Hi everyone,
I’m currently working on a project that tries to build an interpretable and easy-to-use prediction model in the form of a decision tree. The hope is that this model can be used by healthcare workers graphically without needing them to perform any mathematical calculations or computer software. This model is trying to predict mortality for children admitted to hospitals in southwest Nigeria within 7 days of admission. The prediction from the model will then be used to help inform whether or not to put children in intensive care. The data used to build the model is clustered by hospitals, and hence internal-external cross-validation is used as recommended by TRIPOD-cluster. Furthermore, the data is very imbalanced, with only 4% of observations being cases.
There are two types of metrics: discrimination and calibration. Recently, I have encountered many sources that recommend prioritizing calibration when the purpose of the model is to help with decision-making. I’m wondering if that applies to all situations? My team is currently thinking of optimizing and focusing on discrimination, since if we use a probability model, it will be difficult to use for healthcare workers compared to a clear-cut binary classification model, especially if it’s shown graphically in a decision tree. Moreover, we are trying to only produce one final decision tree with consistent prediction across all settings/hospitals. Because of this, we are considering building the decision tree model through upsampling and optimizing for F2-score. We want to use F2-score because we care more about correctly classifying death even if it leads to more false positives (accounting for the cost of misclassification; handling class imbalance). This will distort the model’s calibration but then will produce a model that prioritizes discrimination with a clear-cut binary classification.
All advice would be greatly appreciated.
This article describes in detail why forced-choice classification does not meet the goals of decision making and is even misleading. So risk prediction should be your goal, which will also not lead you to worry about so-called “imbalance”.
One of the ironies of simplification of risk scoring rules is that many papers published in the medical literature have resulted in over-simplified discontinuous scoring systems that result in worse discrimination than just using a single continuous variable such as age as a predictor. You can estimate outcome risk from a single variable using a single-axis nomogram as shown here.
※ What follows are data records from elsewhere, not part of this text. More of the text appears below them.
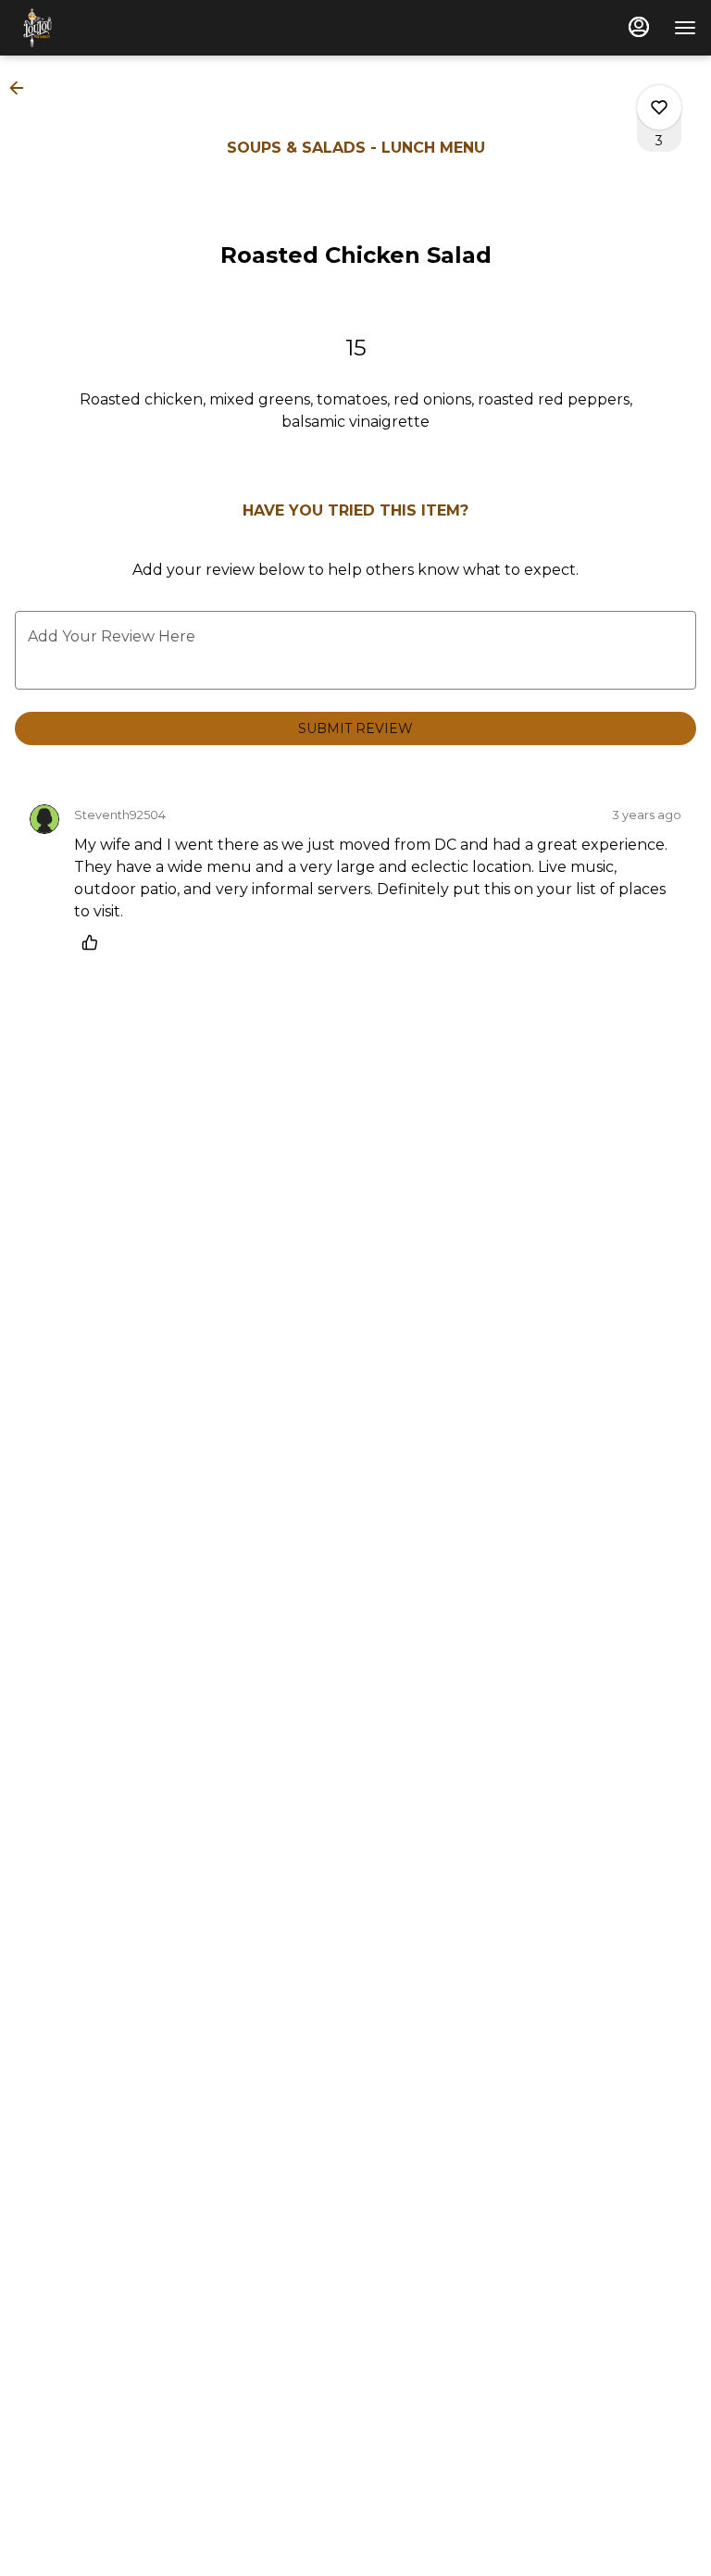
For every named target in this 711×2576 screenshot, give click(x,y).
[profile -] (639, 27)
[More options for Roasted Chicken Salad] (659, 107)
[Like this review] (94, 942)
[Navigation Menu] (685, 28)
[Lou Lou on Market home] (98, 28)
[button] (22, 88)
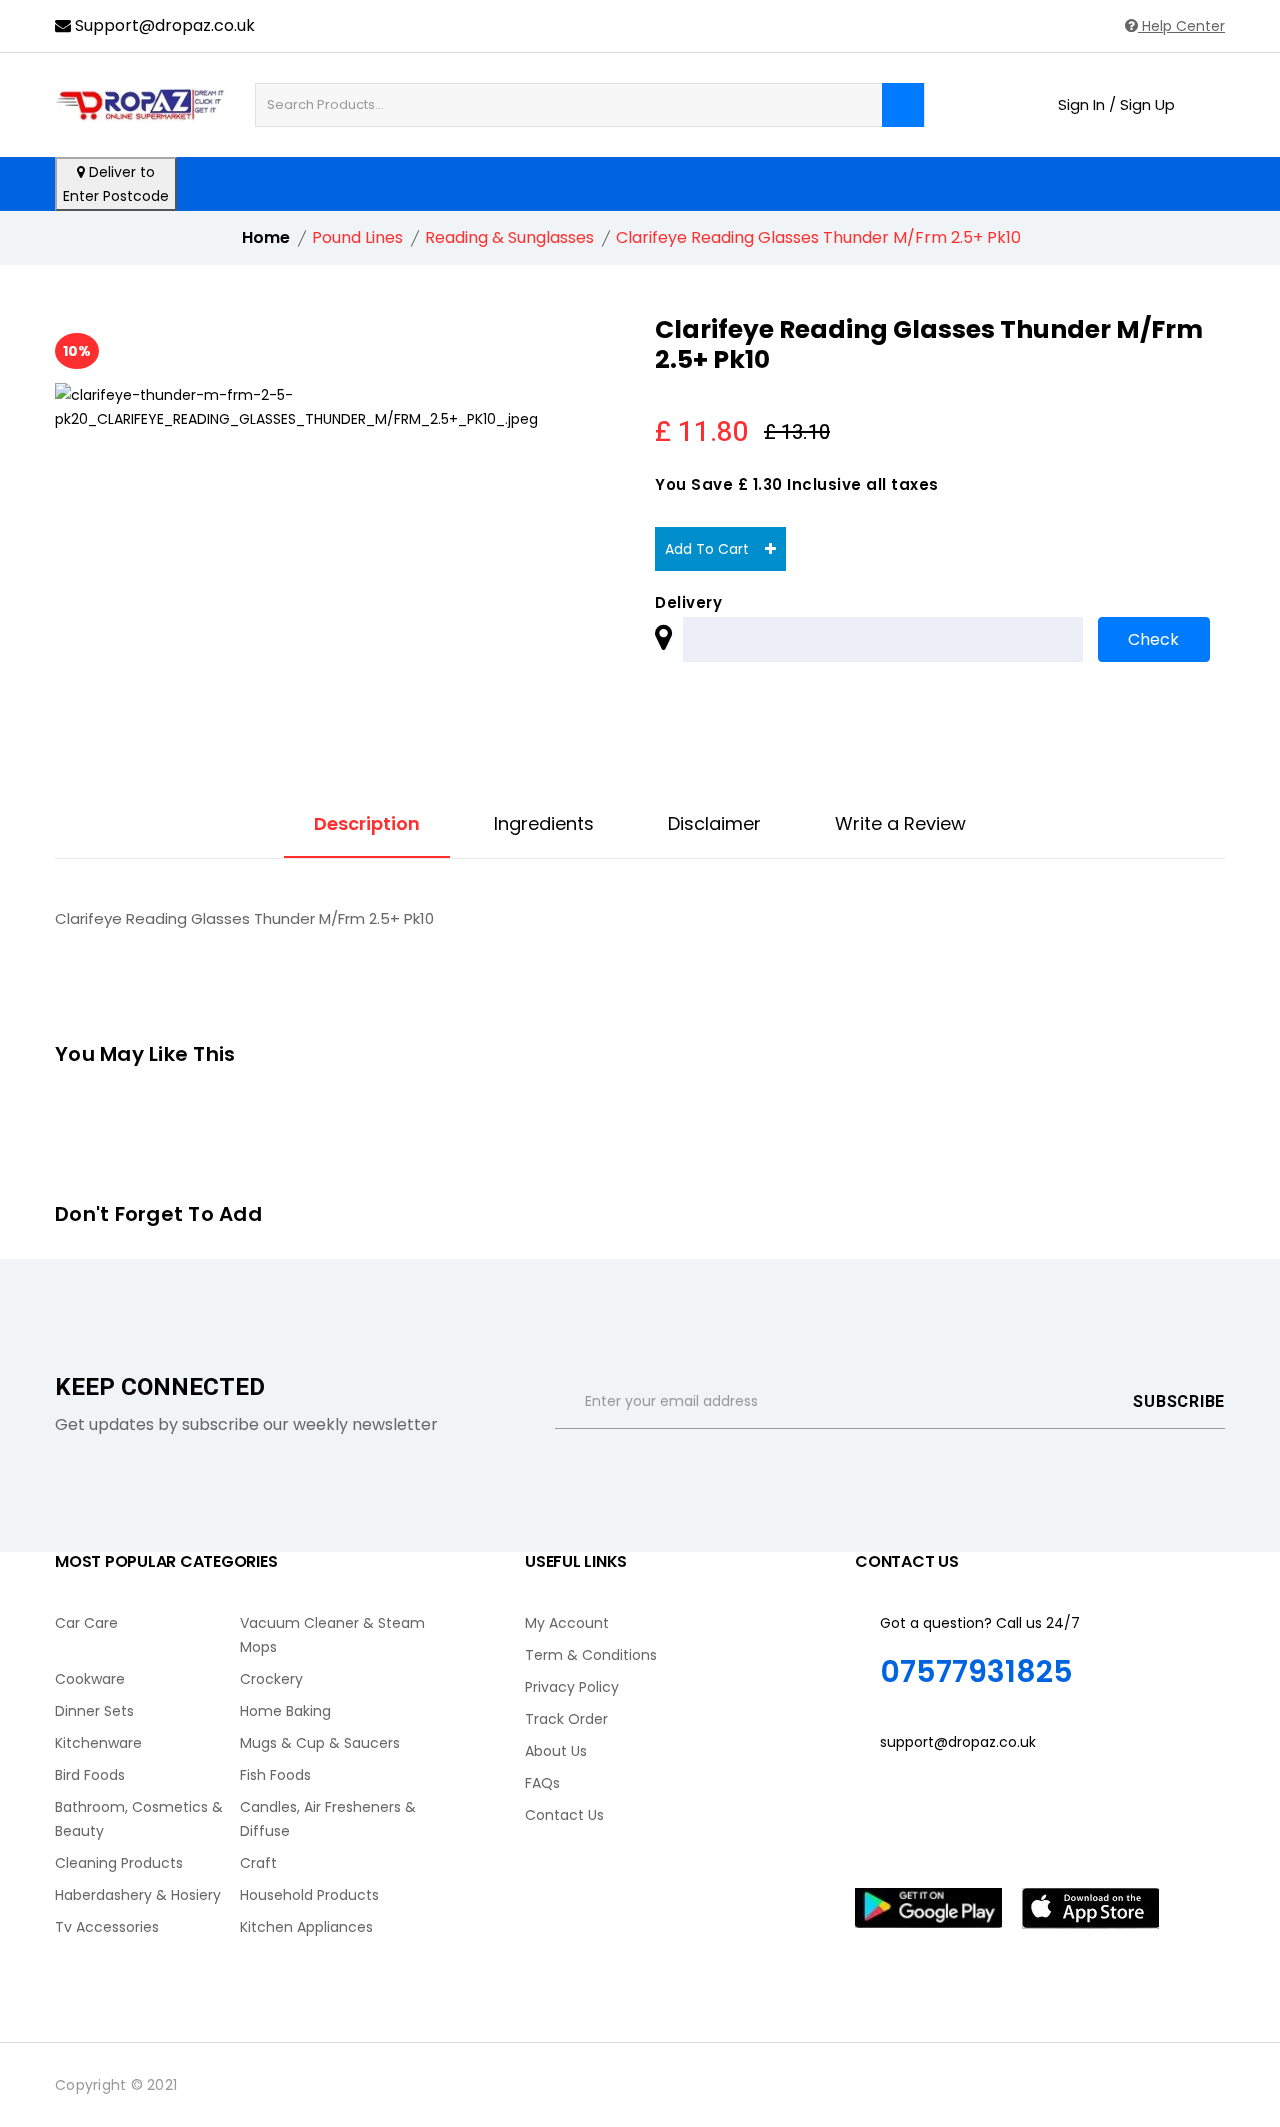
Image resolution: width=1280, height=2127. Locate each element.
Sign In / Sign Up (1116, 105)
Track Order (566, 1719)
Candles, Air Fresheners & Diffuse (328, 1819)
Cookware (90, 1679)
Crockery (271, 1679)
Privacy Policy (572, 1687)
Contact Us (564, 1815)
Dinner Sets (94, 1711)
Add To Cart (715, 549)
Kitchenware (98, 1743)
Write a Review (900, 824)
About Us (556, 1751)
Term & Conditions (591, 1655)
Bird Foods (90, 1775)
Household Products (309, 1895)
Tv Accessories (107, 1927)
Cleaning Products (119, 1863)
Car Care (86, 1623)
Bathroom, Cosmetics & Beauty (139, 1819)
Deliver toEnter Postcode (116, 184)
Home (266, 237)
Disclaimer (714, 824)
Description (367, 824)
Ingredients (544, 824)
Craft (258, 1863)
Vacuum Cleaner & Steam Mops (332, 1635)
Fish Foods (275, 1775)
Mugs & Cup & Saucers (320, 1743)
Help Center (1181, 26)
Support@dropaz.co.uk (163, 25)
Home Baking (285, 1711)
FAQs (542, 1783)
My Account (567, 1623)
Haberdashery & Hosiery (138, 1895)
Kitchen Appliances (306, 1927)
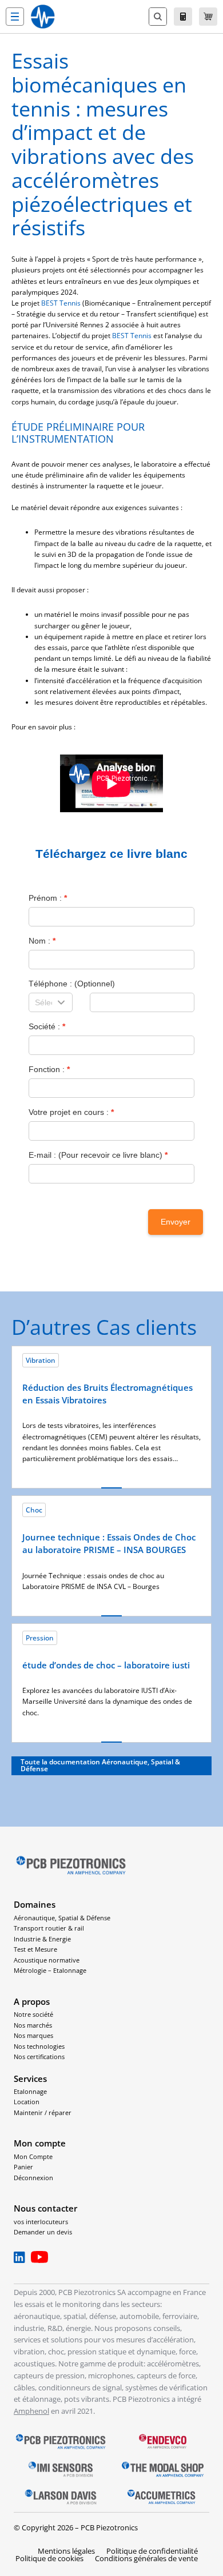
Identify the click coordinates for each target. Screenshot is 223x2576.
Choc (34, 1510)
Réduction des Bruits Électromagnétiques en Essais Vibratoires (107, 1394)
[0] (208, 16)
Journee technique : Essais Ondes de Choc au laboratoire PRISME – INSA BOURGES (109, 1543)
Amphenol (31, 2411)
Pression (40, 1638)
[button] (15, 16)
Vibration (40, 1360)
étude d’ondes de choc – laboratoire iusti (106, 1665)
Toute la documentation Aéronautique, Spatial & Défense (100, 1765)
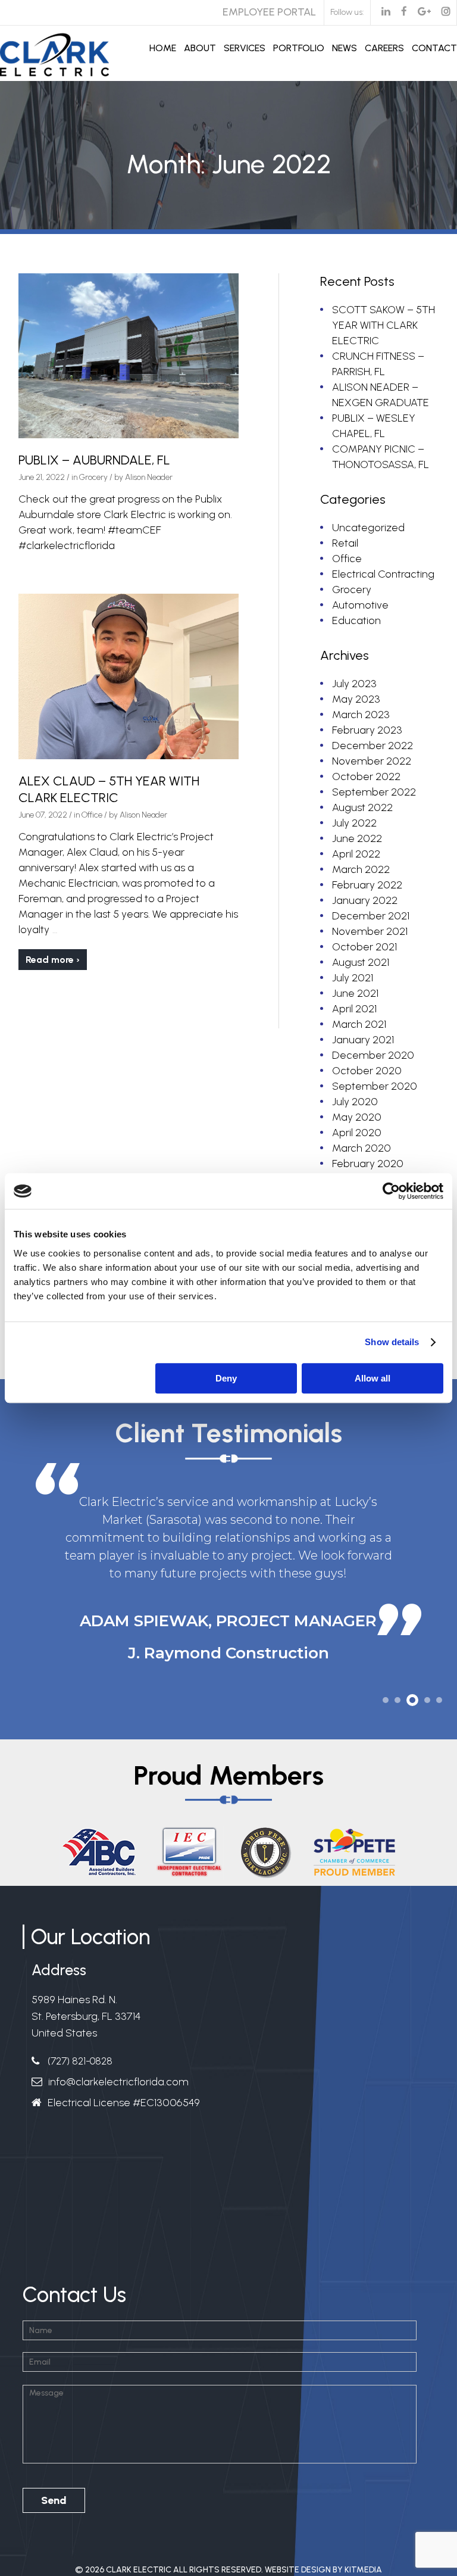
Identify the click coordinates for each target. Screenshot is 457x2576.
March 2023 (361, 714)
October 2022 (366, 776)
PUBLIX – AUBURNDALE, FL (94, 460)
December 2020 (373, 1055)
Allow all (372, 1378)
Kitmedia (363, 2570)
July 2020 (355, 1101)
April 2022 (356, 853)
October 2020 (367, 1070)
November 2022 (371, 761)
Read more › (53, 959)
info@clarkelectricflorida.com (118, 2081)
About (200, 48)
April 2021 (354, 1008)
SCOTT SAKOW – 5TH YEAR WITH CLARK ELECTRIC (383, 325)
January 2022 (364, 900)
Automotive (360, 605)
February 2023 (367, 730)
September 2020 (374, 1086)
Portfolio (298, 48)
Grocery (93, 477)
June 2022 (357, 838)
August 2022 (362, 807)
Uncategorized (368, 527)
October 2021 (364, 946)
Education (356, 620)
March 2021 (359, 1024)
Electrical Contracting (383, 574)
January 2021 (363, 1039)
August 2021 (360, 962)
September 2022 (374, 792)
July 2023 (354, 683)
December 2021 (370, 915)
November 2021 (370, 931)
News (344, 48)
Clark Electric (138, 2570)
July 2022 (354, 822)
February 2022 (367, 884)
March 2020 (361, 1148)
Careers (384, 48)
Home (162, 48)
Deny (226, 1378)
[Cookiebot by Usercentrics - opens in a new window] (391, 1191)
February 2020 (367, 1163)
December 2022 (372, 745)
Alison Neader (149, 477)
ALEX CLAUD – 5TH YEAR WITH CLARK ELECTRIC (108, 789)
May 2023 (356, 699)
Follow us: (347, 12)
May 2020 (356, 1117)
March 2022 (361, 869)
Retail (345, 543)
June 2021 (355, 993)
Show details (392, 1342)
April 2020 (356, 1132)
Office (92, 815)
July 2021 (352, 977)
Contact (434, 48)
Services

So I suggest that obtaining near-perfect calibration with good discrimination be the goal. Then the question is how to make the calculations as simple as possible if you don’t want to use a smart phone app. @Ewout_Steyerberg’s book Clinical Prediction Models has lots of examples of developing point scores and nomograms. A point score table is just example points from a nomogram. The R rms
package nomogram
function produces point tables when the result is printed, and draws a nomogram when its result is plotted. There are other approaches such as a line graph with several curves on it. I’d like to see others respond with more ideas.
2 Likes
Hi Professor Frank Harrell,
Thanks for the answer. I have a question about assessing the discrimination in the context of internal-external cross-validation. The available literature on internal-external cross-validation seems to focus on using ROC-AUC to assess a model’s discrimination. However, the data that I’m using right now is very imbalanced (4% of all observations are cases), and I wonder whether it’s still a suitable metric to use? Another sources recommend metric such as PR-AUC, which they claimed is more suitable for imbalanced data; ROC-AUC is said to give optimistic performance for imbalanced data. However, currently, there’s no method that allows me to calculate the standard error for PR-AUC. Without the standard error, I can’t perform the meta-analysis procedure to pool the results across the internal-external cross-validation.
So, in short, my question is, can I still use ROC-AUC for imbalanced data? If not, how can I interpret the PR-AUC without the ability to pool the result across the internal-external cross-validation?
What steps are you taking to avoid the risk of displacing or excluding organic, local knowledge & expertise by imposition of this protocolized decision ‘tool’? Are you engaged in a genuine scientific collaboration with local clinician-experts, such that your joint work on this prediction modeling might conceivably yield fresh insights into the problems they face? How will you assess the effects of this tool’s introduction on these admission decisions?
The c-index, i.e., AUROC, has no problem at all with imbalance. But supplement this with other measures such as these and these.